Friday, July 6, 2012

On track! California Senate approves high-speed rail

Central Valley Business Times

SACRAMENTO 
July 6, 2012 3:57pm
•  Votes in favor of releasing building funds
•  ‘Let us do what is right’

The California state Senate Friday afternoon approved the releasing of state bond money to begin construction of the nation’s first high-speed passenger train system.
The vote was 21-16. Approval required 21 votes.
The state Assembly had approved releasing the $2.7 billion earlier this week.
The state money will be combined with a $3.3 billion federal grant to begin building a 130-mile segment of the system, from near Madera to near Bakersfield, in the Central Valley later this year.
Fresno Democrat Michael Rubio, through whose district the first segment would be built, voted in favor of releasing the money even though he said he was aware of the opposition of farmers and ranchers. “We cannot jeopardize the industry that feeds this state and the world,” he said in comments on the floor leading up to the vote. But he said he had been assured that the eventual route of the tracks would be such as any taking of farmland would be mitigated.
Mr. Rubio cited the action of Abraham Lincoln, who pushed for a transcontinental railroad at a time when the nation was near bankruptcy and ripped by civil war.
“Let us do what is right,” he urged.
“Four years after the passage of a voter approved initiative, the people expect us to get going,” said Sen. Darrell Steinberg, D-Sacramento, the Senate’s president pro tem.
“What happened to our bipartisan commitment to putting men and women in hard hats back to work?” he said, referring to Friday’s report that the nation added just 80,000 jobs in June.
“What is difficult in the present often becomes the symbol of pride” to future generations, he said.
But critics targeted the location of the first construction contending that it would be a segment of track with little value until it was connected south to Los Angeles and north of San Francisco.
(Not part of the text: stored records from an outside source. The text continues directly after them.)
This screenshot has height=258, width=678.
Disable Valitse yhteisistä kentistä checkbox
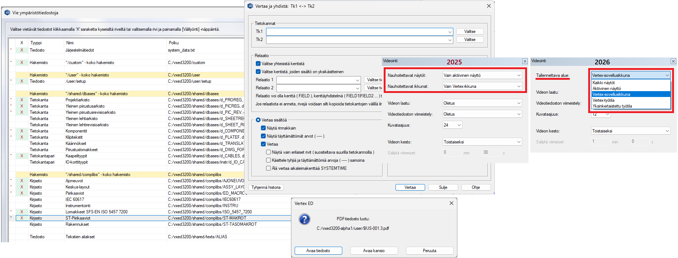[258, 64]
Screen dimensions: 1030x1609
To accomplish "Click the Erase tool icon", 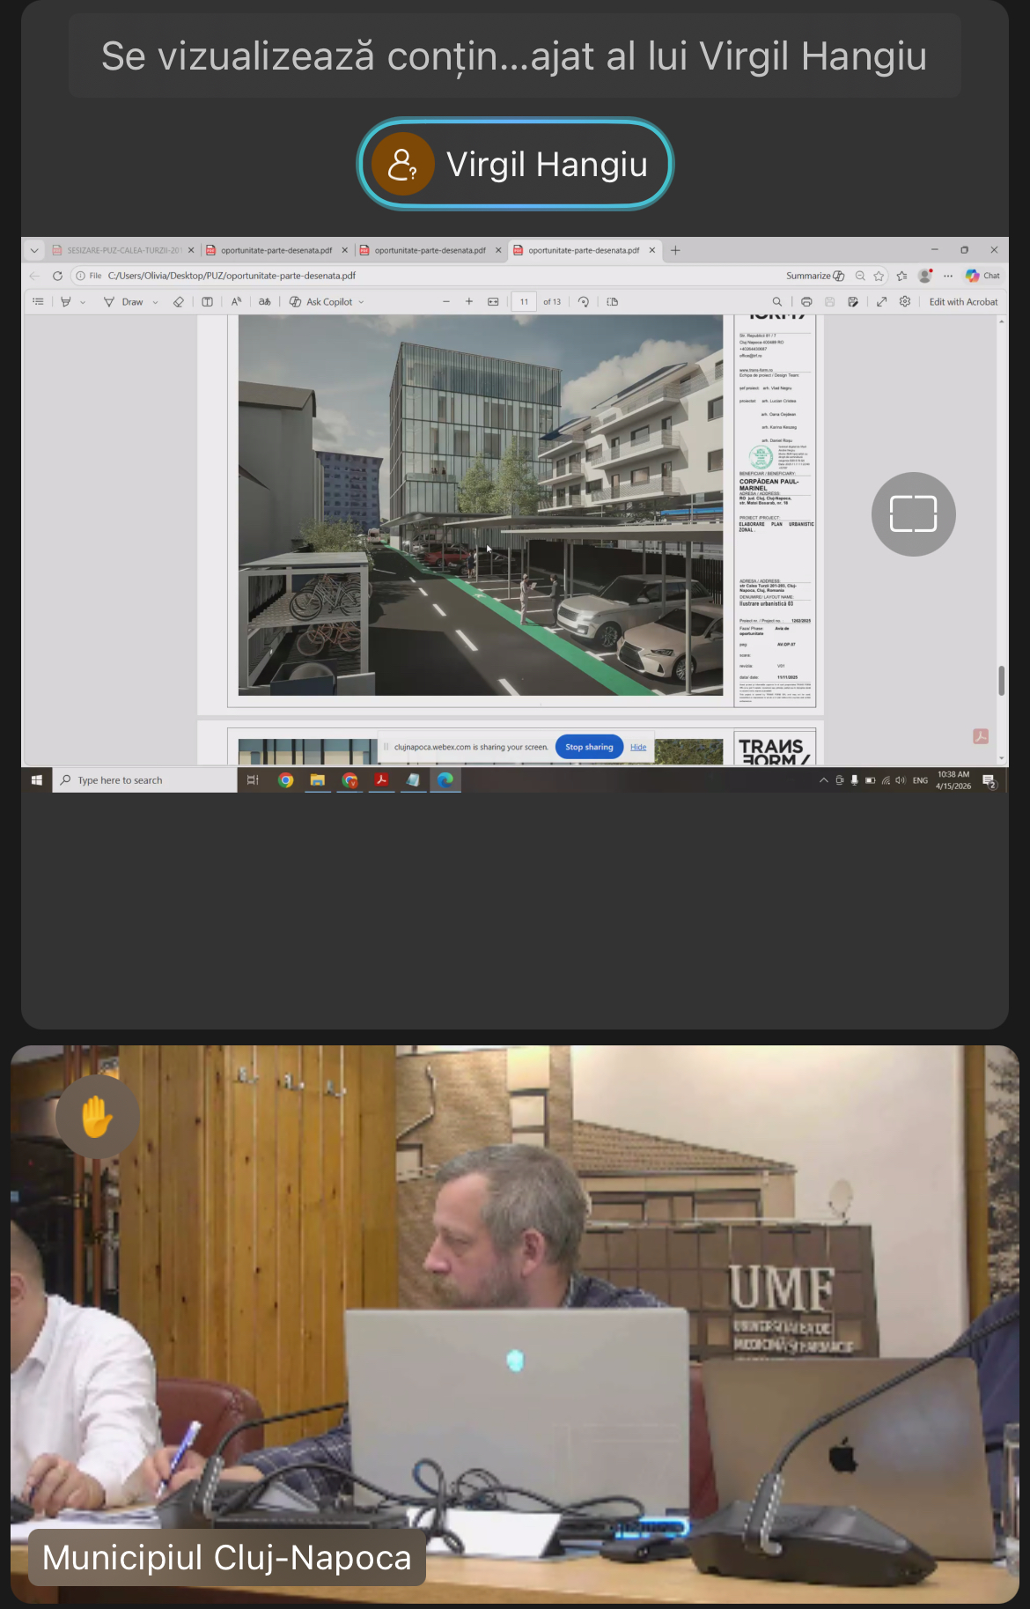I will click(179, 302).
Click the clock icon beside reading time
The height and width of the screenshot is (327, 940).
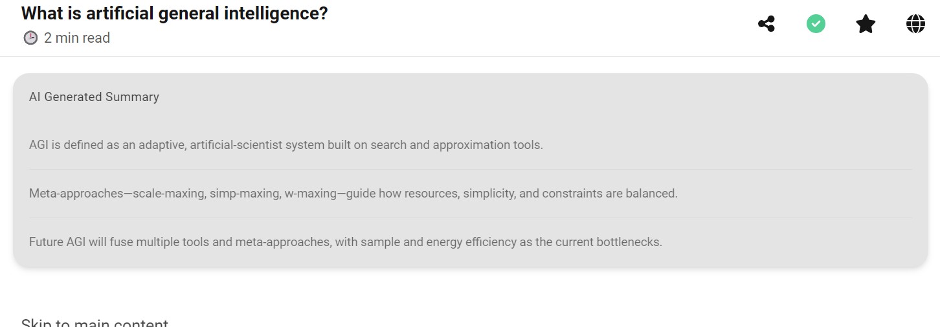point(30,38)

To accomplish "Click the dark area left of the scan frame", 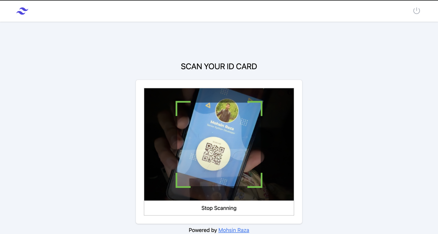I will point(160,144).
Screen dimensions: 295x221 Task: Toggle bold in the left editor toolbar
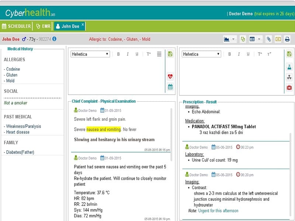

Sen. Alan Lowenthal, D-Long Beach, who said he supports high-speed rail, h e cannot support the current plan, which he termed as building “a stranded asset” in the Central Valley.
“Ridership kept slipping. The date kept being pushed back. The ticket prices kept increasing. The private sector would not join in to fund the plan,” said Sen. Jean Fuller, R-Bakersfield, who joined with all other Republicans in voting against the release of the money.
“It is a giant jigsaw puzzle with pieces strewn over the table,” she said.
California voters in 2008 narrowly approved a total of $9 billion in bonds to begin construction of the system. The initial route would link San Francisco and Los Angeles. Eventual expansion would take the system to Sacramento in the north and San Diego in the south.
The trains would hurtle through the Central Valley at speeds of more than 200 miles per hour.